● BRANO
È uno strumento prezioso per continuare a
fare quell’ampia critica costruttiva,
in cui abbiamo ravvisato lo specifico del carisma originario dell’Istituto del
Buon Pastore.
Proprio questo ci sembra il punto nevralgico,
anche circa la famosa questione dell’«exclusive»:
che senso ha – dopo aver approvato gli statuti dell’IBP pochi anni fa – fare scandalosamente
pressione perché la dizione “rito proprio” sostituisca forzatamente, negli atti
ufficiali o almeno nell’uso corrente, quella di “rito esclusivo” (per chi ha
liberamente scelto l’Istituto)? Che senso ha, se non proprio quello che la
seconda espressione ha un sapore di critica – pur lasciando il giudizio
categorico alla Chiesa – della riforma liturgica da cui è uscito il rito moderno?

● CONSEGNA
Trascrivi parola per parola il passo del brano che comincia con "Proprio questo ci" e prosegue fino a "il rito moderno?". L'elenco seguente non ha alcun legame con il brano.

● ELENCO
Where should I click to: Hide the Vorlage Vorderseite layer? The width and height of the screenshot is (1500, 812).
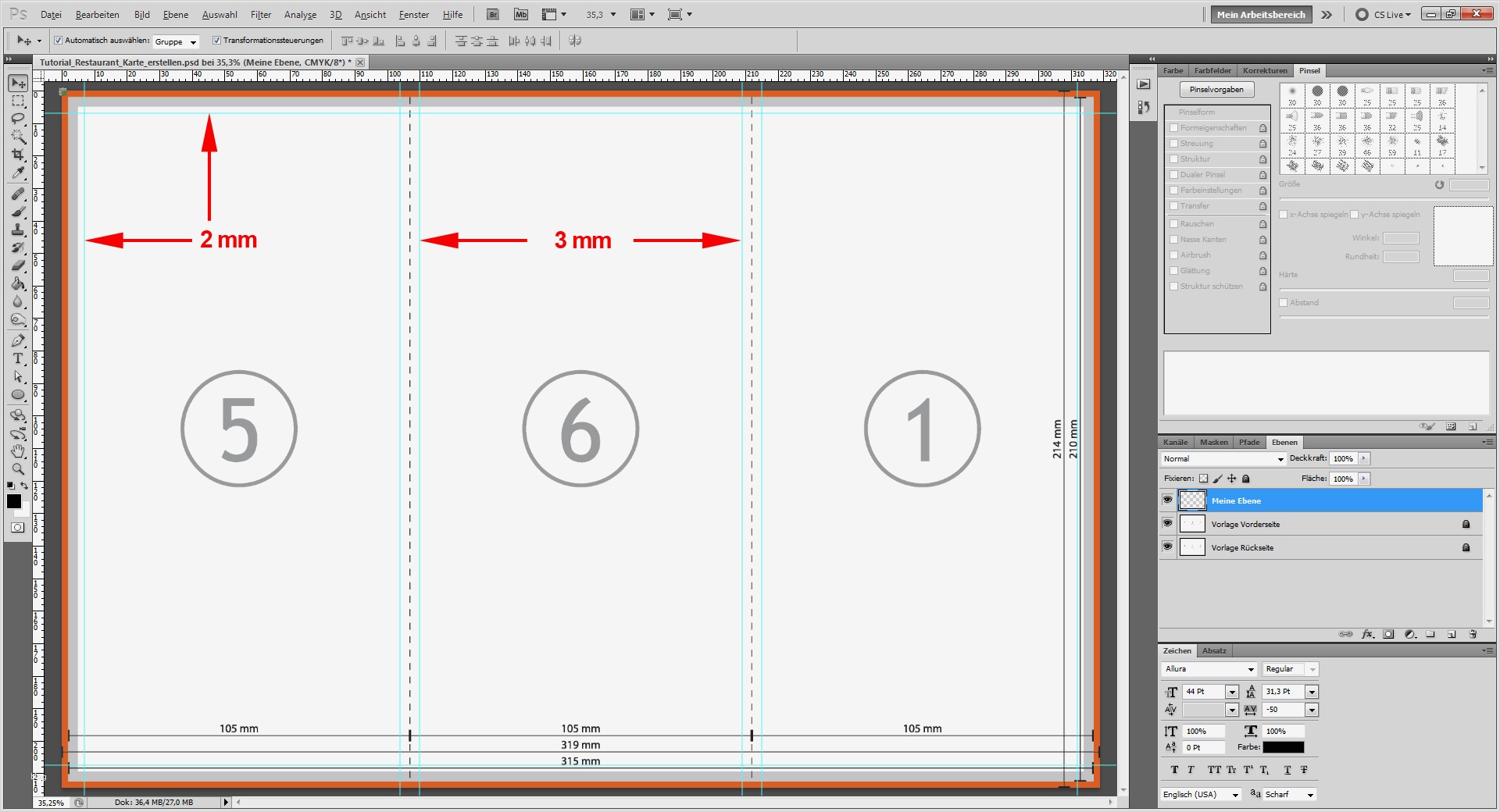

● RISPOSTA
Proprio questo ci sembra il punto nevralgico,
anche circa la famosa questione dell’«exclusive»:
che senso ha – dopo aver approvato gli statuti dell’IBP pochi anni fa – fare scandalosamente
pressione perché la dizione “rito proprio” sostituisca forzatamente, negli atti
ufficiali o almeno nell’uso corrente, quella di “rito esclusivo” (per chi ha
liberamente scelto l’Istituto)? Che senso ha, se non proprio quello che la
seconda espressione ha un sapore di critica – pur lasciando il giudizio
categorico alla Chiesa – della riforma liturgica da cui è uscito il rito moderno?